Annu Rani Height, Age, Boyfriend, Husband, Family, Biography & More
Age: 29 Years
Profession: Javelin Thrower
Hometown: Meerut, Uttar Pradesh
Some Lesser Known Facts About Annu Rani
- Annu Rani is a female Indian Athlete in the Javelin Throw category. She broke her own record at the World’s Athletics Championships, held in Doha 2019 during its qualification round.
- She failed to breach the qualification marks at the World Athletics Championships, held in Doha 2019. However, she qualified for the 2020 Tokyo Olympics based on her World ranking of 18.
- In an interview, while talking about the techniques used in javelin throw, Annu Rani said,
Javelin is all about technique. Of course, power does matter, but I think I have enough strength to throw long. It is about fine-tuning the technique, and once that is done, I am confident of breaching the qualification mark. In this sport, you can make up 3-4 metres just by getting your technique right.”
- In an interview, she talked about the conservative nature of her village, where she grew up. She revealed that she was not like a typical Indian girl who would make Rotis in the kitchen rather she was a girl who was interested in sports and wanted to make a career in the same. After venturing into javelin throw, she went on to break many records in the sport. Moreover, she broke her own record multiple times.
- According to Annu, it was her brother who identified her potential during a cricket game when she made a perfect throw while standing at the boundary. Her brother went on to bear all her training expenses.
- During her initial days, she made her spear using bamboo as she could not afford the real one. She would travel 13 km daily to practice this game on an empty ground. According to Annu, her father and the nearby farmer would always object to her sports activities.

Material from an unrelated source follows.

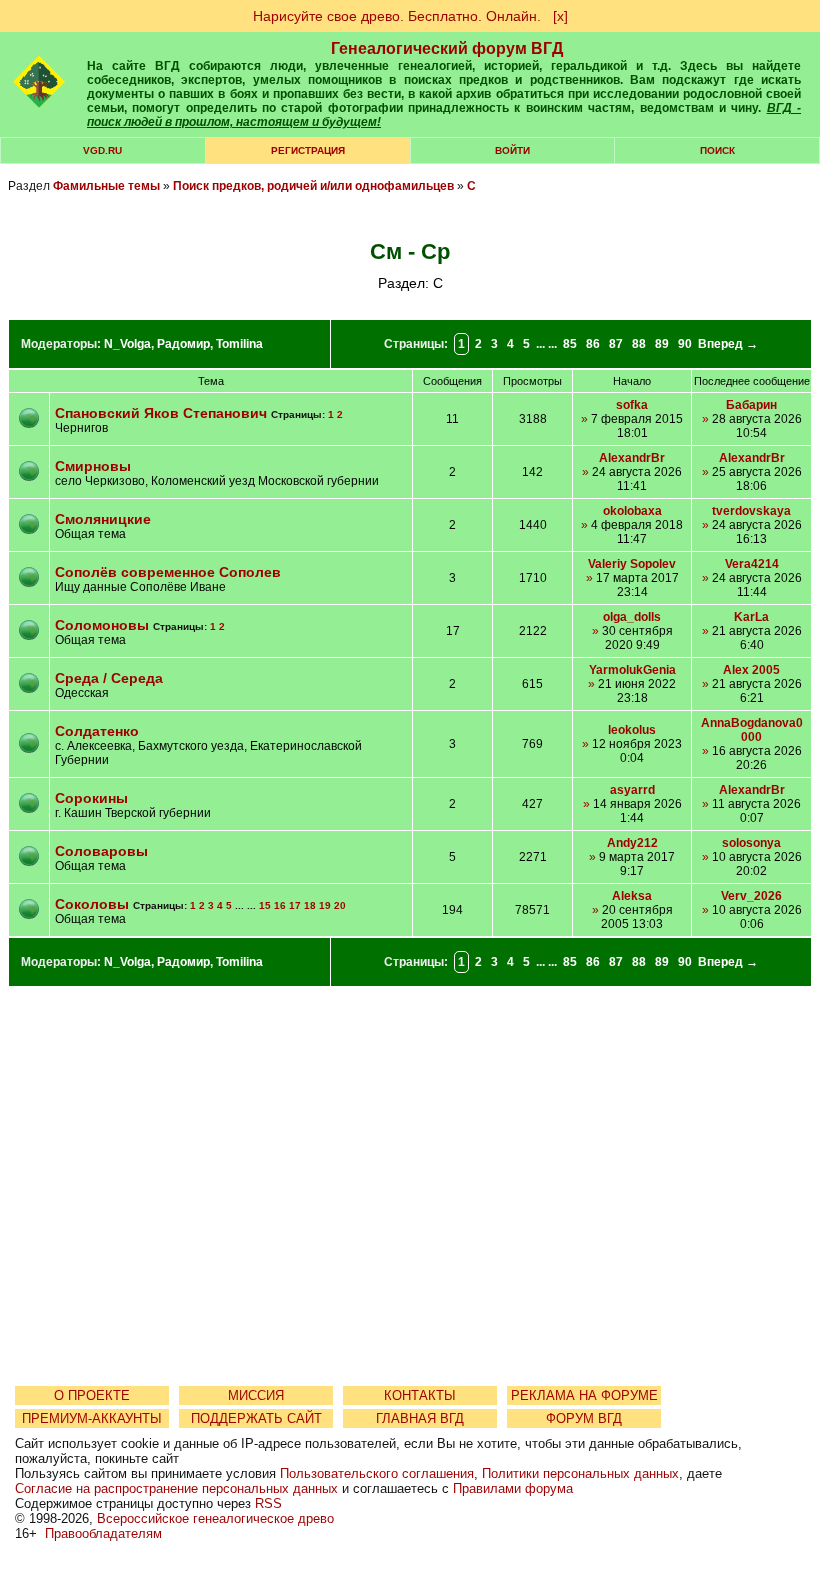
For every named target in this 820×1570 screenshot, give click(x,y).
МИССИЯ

- Seeing her performance, Kashinath Naik, a Commonwealth Bronze Medalist was eager to train her for international events, but this would mean that he needed to convince her father to allow her to practice away from her home. His father agreed, and Annu Rani finally became a student of Kashinath in 2013. Annu Rani was then trained at the National Institute of Sports, Patiala, where she would practice the Javelin throw almost 80 times a day and intense weight lifting of 180 kg to build a strong physique. The weight of her Javelin used to be around 600g. According to Annu, she used heavier Javelin to gain a better level of strength.
- Under Naik’s coaching, she broke the national record of 58.83 meters at National Inter-state Championship set by herself in 2014 in Incheon. Later, in the same year, she broke it again at the Asian Games with a throw of 59.53m, winning the bronze medal at the Incheon, South Korea. It was the first medal of her life.
- The succeeding year was not all that great for Annu Rani as she succumbed to multiple injuries, but in the following year i.e., in 2016, Annu Rani made a fighting comeback, beating her record for the third time with the throw of 60.01m at the 56th Open National Athletics Championship. This was the first time that an Indian woman crossed 60m.
- Her successful performance continued, and she recorded a throw of 61.86m at the Federation Cup National Senior Athletics Championships on 4 June 2017. With this, she sealed the berth for the Athletics World’s Championship in 2017 and also became the first Indian woman to do so.
- While representing her state, Uttar Pradesh, she hurled the spear to 62.34m, nearly half a meter more than her previous record of 61.86m. She cleared the qualifying standard of 61.50m for the World Championships to be held in Doha in 2019.
- She then had her best throw of 60.22m at the World Championships held in Doha at the 23rd Asian Athletics Championships on 21 April 2019, winning the silver medal for the country.
- Continuing her good form, Annu Rani bagged a gold medal in the women’s javelin throw event at the 59th National Open Athletics Championships in October 2019. She had a comfortable win at the Birsa Munda Athletics Stadium with a score of 56.97m, 55.97m, 58.31m, 57.29m, 56.86 before securing the final mark of 58.60m.